On 2018/06/13 23:39, Tom Lane wrote:
> Robert Haas <[email protected]> writes:
>> Seems reasonable. Really, I think we should look for a way to hang
>> onto the relation at the point where it's originally opened and locked
>> instead of reopening it here. But that's probably more invasive than
>> we can really justify right at the moment, and I think this is a step
>> in a good direction.
>
> The existing coding there makes me itch a bit, because there's only a
> rather fragile line of reasoning justifying the assumption that there is a
> pre-existing lock at all. So I'd be in favor of what you suggest just to
> get rid of the "open(NoLock)" hazard.
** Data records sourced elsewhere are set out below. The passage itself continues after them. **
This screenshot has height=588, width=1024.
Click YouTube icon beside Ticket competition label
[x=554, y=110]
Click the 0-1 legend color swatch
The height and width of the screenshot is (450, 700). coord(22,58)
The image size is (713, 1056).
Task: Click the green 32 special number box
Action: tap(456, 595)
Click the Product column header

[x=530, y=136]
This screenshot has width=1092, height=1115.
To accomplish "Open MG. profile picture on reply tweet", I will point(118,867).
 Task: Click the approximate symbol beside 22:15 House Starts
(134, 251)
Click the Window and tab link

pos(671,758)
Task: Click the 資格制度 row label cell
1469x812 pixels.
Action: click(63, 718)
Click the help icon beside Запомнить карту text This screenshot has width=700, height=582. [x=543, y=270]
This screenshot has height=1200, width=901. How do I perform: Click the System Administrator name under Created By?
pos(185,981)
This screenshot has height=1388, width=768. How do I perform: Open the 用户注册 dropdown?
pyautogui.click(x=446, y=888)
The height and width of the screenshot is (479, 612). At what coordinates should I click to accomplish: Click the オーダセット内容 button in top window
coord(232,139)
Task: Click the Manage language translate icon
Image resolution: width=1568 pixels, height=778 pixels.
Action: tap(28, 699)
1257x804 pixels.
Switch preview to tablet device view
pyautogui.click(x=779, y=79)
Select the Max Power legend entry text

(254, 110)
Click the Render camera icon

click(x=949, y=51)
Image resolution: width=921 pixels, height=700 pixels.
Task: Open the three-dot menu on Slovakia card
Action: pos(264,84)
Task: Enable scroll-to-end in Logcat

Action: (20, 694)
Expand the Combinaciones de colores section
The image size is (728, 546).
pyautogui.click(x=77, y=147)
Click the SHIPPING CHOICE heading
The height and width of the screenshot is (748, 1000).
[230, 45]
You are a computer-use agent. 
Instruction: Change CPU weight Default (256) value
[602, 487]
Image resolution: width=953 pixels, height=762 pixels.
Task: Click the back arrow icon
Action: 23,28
But I agree that it'd be rather
> invasive and right now is probably not the time for it.
I had sent a patch to try to get rid of the open(NoLock) there a couple of
months ago [1]. The idea was to both lock and open the relation in
ExecNonLeafAppendTables, which is the first time all partitioned tables in
a given Append node are locked for execution. Also, the patch makes it a
responsibility of ExecEndAppend to release the relcache pins, so the
recently added ExecDestroyPartitionPruneState would not be needed.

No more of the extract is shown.